Blue-chip American companies are a bargain in a world of sub-3% ten-year yields  

By Bryan Rich

July 2, 5:00 pm EST

As we head in to the holiday week, markets will likely go quiet until we get Friday’s jobs number.

We’re now into the second half of the year.  After stocks got out to a huge start in January (up 7% in just the first 18 trading days of the year), we’ve since had a textbook correction of about 12%.  And we currently sit up only 1% in the S&P 500 for the year.  And the Dow is still down, -1.8%.

But we have this chart on the Dow that looks very intriguing…

The DJIA is trading perfectly into the trendline that represents this post Trump-election rally.
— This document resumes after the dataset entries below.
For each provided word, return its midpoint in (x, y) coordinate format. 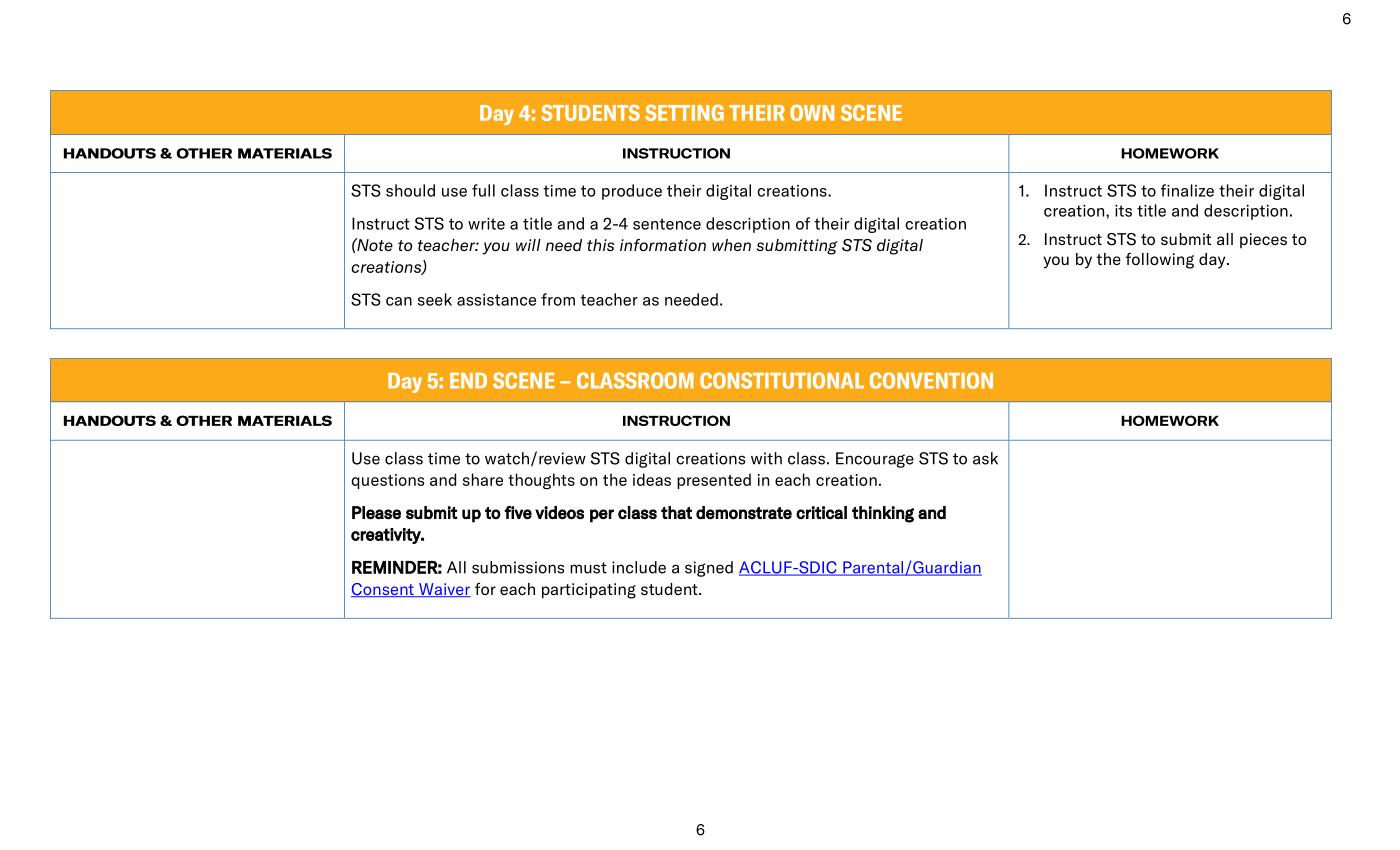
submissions (518, 567)
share (483, 479)
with (766, 458)
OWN (812, 112)
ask (985, 458)
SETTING (684, 113)
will (528, 245)
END (468, 381)
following (1160, 261)
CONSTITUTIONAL (782, 380)
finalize (1187, 190)
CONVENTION (931, 380)
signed (709, 569)
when (731, 245)
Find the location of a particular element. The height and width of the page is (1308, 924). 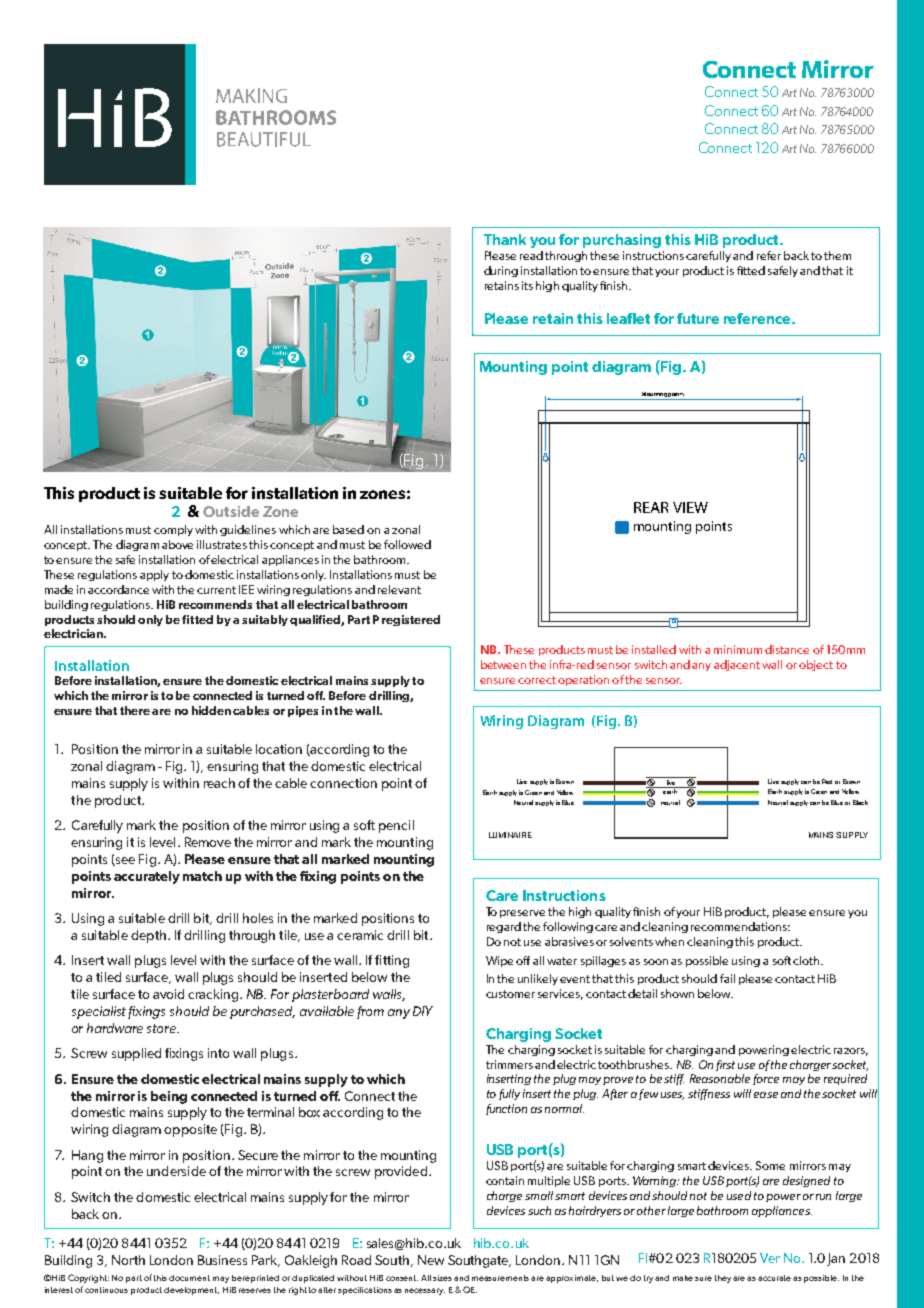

Given that technical backdrop, the underperformance of the Dow relative to small caps and tech stocks, and a 16 P/E, the blue-chip American companies are a bargain in a world of sub-3% ten-year yields.

This sets up a second half, where money aggressively moves back toward the blue chips.

Remember, as we worked through the price correction in stocks for the first half, we were awaiting Q1 earnings to show the early signs of fiscal stimulus working on the economy.  We got it.  We had big positive surprises on an earnings season that was already projected to do nearly 20% earnings growth.

Now, as we enter the second half, we should start to see the positive surprises in the economic data.